EXERCISE:
Transcribe exactly everything in the data below from the line containing "Contact Us (401, 2518)" down to the line containing "コメントの投稿 (Atom) (105, 1149)", both lines included and nothing further.
* * * * * * *
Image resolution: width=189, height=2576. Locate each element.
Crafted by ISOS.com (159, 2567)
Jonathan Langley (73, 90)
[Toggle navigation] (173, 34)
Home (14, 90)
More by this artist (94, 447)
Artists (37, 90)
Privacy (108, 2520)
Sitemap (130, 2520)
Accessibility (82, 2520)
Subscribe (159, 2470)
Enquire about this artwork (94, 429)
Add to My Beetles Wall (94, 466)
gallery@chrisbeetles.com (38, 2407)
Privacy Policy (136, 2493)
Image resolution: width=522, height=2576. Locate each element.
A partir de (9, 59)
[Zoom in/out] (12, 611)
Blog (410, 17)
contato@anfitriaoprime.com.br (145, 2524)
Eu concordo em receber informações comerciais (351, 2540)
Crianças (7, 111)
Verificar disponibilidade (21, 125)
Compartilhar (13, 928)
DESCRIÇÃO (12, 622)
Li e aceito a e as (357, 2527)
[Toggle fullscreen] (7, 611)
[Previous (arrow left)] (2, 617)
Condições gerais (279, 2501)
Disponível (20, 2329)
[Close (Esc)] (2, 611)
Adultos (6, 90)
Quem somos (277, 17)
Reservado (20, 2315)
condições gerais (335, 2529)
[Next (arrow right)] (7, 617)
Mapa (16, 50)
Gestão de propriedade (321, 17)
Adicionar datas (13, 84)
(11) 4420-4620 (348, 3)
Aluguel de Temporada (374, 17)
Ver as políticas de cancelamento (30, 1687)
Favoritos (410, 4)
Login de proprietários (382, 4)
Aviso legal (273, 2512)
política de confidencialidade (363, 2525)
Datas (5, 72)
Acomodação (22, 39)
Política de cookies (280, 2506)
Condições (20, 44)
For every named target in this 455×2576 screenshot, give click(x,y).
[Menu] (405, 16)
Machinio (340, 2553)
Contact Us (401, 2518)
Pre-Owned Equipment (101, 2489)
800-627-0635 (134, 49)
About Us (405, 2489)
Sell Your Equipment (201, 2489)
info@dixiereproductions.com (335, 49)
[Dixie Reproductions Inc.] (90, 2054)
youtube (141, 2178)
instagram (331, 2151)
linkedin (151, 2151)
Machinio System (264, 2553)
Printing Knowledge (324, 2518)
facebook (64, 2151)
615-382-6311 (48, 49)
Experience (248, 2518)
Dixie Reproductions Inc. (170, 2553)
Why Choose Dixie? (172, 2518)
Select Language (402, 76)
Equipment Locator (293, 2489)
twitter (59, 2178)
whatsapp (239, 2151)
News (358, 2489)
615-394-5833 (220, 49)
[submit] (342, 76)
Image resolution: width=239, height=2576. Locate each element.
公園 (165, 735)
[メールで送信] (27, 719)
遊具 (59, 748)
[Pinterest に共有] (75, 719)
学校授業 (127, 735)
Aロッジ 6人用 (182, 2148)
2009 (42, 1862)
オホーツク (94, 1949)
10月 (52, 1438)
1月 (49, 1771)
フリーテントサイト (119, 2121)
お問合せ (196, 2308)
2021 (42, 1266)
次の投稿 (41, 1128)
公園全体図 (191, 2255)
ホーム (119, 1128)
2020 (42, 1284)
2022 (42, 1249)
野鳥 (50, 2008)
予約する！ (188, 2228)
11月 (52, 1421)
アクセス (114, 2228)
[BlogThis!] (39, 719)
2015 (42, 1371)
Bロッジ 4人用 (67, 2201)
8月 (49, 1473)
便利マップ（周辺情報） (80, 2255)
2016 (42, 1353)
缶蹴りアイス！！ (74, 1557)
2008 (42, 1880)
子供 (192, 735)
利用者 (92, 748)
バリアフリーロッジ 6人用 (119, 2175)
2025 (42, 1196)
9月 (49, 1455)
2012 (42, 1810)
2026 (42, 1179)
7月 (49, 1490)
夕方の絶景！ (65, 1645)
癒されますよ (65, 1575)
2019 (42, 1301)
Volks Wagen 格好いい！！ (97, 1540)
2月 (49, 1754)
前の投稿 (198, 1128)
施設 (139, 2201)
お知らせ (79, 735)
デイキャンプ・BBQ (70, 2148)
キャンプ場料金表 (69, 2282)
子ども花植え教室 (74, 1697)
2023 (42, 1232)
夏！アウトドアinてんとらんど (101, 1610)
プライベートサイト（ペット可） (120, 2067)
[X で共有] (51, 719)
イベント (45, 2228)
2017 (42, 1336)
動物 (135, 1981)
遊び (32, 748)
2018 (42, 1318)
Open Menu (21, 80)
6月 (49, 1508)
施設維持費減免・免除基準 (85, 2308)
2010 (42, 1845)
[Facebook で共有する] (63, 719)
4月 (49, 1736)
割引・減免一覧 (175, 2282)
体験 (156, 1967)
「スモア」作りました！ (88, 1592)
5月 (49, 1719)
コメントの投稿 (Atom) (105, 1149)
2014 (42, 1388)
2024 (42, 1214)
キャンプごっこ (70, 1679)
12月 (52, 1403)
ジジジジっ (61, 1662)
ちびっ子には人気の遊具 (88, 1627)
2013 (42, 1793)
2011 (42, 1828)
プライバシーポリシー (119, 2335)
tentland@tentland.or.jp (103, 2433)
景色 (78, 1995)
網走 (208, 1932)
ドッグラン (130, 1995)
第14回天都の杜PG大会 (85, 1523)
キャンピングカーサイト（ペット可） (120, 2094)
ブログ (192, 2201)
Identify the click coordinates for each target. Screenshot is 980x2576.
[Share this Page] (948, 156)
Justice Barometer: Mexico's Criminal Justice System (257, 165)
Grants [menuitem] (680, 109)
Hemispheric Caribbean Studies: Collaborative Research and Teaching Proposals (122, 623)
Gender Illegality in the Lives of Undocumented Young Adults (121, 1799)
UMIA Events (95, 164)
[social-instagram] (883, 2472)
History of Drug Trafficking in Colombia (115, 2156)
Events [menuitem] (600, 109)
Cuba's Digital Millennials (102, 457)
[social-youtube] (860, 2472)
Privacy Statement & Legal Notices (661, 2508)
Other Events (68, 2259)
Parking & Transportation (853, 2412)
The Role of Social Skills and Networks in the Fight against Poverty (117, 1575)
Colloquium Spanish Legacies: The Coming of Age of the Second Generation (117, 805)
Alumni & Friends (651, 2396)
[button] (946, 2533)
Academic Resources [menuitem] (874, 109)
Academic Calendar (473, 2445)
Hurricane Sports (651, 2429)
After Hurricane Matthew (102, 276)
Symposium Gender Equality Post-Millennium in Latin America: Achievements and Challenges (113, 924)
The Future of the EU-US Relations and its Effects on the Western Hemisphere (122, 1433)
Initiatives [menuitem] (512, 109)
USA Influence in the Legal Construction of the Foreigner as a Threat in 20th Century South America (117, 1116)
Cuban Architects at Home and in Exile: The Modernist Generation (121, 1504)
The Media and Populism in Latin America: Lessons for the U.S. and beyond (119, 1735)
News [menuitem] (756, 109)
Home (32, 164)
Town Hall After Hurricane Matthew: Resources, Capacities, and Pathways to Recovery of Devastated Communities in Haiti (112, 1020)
* * * * * * *
TASK RESPONSE:
Contact Us (401, 2518)
Pre-Owned Equipment (101, 2489)
800-627-0635 (134, 49)
About Us (405, 2489)
Sell Your Equipment (201, 2489)
info@dixiereproductions.com (335, 49)
[Dixie Reproductions Inc.] (90, 2054)
youtube (141, 2178)
instagram (331, 2151)
linkedin (151, 2151)
Machinio System (264, 2553)
Printing Knowledge (324, 2518)
facebook (64, 2151)
615-382-6311 (48, 49)
Experience (248, 2518)
Dixie Reproductions Inc. (170, 2553)
Why Choose Dixie? (172, 2518)
Select Language (402, 76)
Equipment Locator (293, 2489)
twitter (59, 2178)
whatsapp (239, 2151)
News (358, 2489)
615-394-5833 (220, 49)
[submit] (342, 76)
Image resolution: width=239, height=2576. Locate each element.
公園 (165, 735)
[メールで送信] (27, 719)
遊具 (59, 748)
[Pinterest に共有] (75, 719)
学校授業 (127, 735)
Aロッジ 6人用 (182, 2148)
2009 (42, 1862)
オホーツク (94, 1949)
10月 (52, 1438)
1月 (49, 1771)
フリーテントサイト (119, 2121)
お問合せ (196, 2308)
2021 (42, 1266)
次の投稿 (41, 1128)
公園全体図 (191, 2255)
ホーム (119, 1128)
2020 (42, 1284)
2022 (42, 1249)
野鳥 (50, 2008)
予約する！ (188, 2228)
11月 (52, 1421)
アクセス (114, 2228)
[BlogThis!] (39, 719)
2015 (42, 1371)
Bロッジ 4人用 (67, 2201)
8月 (49, 1473)
便利マップ（周辺情報） (80, 2255)
2016 (42, 1353)
缶蹴りアイス！！ (74, 1557)
2008 (42, 1880)
子供 (192, 735)
利用者 (92, 748)
バリアフリーロッジ 6人用 (119, 2175)
2025 (42, 1196)
9月 (49, 1455)
2012 (42, 1810)
2026 (42, 1179)
7月 (49, 1490)
夕方の絶景！ (65, 1645)
癒されますよ (65, 1575)
2019 (42, 1301)
Volks Wagen 格好いい！！ (97, 1540)
2月 (49, 1754)
前の投稿 (198, 1128)
施設 (139, 2201)
お知らせ (79, 735)
デイキャンプ・BBQ (70, 2148)
キャンプ場料金表 (69, 2282)
子ども花植え教室 (74, 1697)
2023 (42, 1232)
夏！アウトドアinてんとらんど (101, 1610)
プライベートサイト（ペット可） (120, 2067)
[X で共有] (51, 719)
イベント (45, 2228)
2017 (42, 1336)
動物 (135, 1981)
遊び (32, 748)
2018 (42, 1318)
Open Menu (21, 80)
6月 (49, 1508)
施設維持費減免・免除基準 (85, 2308)
2010 (42, 1845)
[Facebook で共有する] (63, 719)
4月 (49, 1736)
割引・減免一覧 (175, 2282)
体験 (156, 1967)
「スモア」作りました！ (88, 1592)
5月 (49, 1719)
コメントの投稿 (Atom) (105, 1149)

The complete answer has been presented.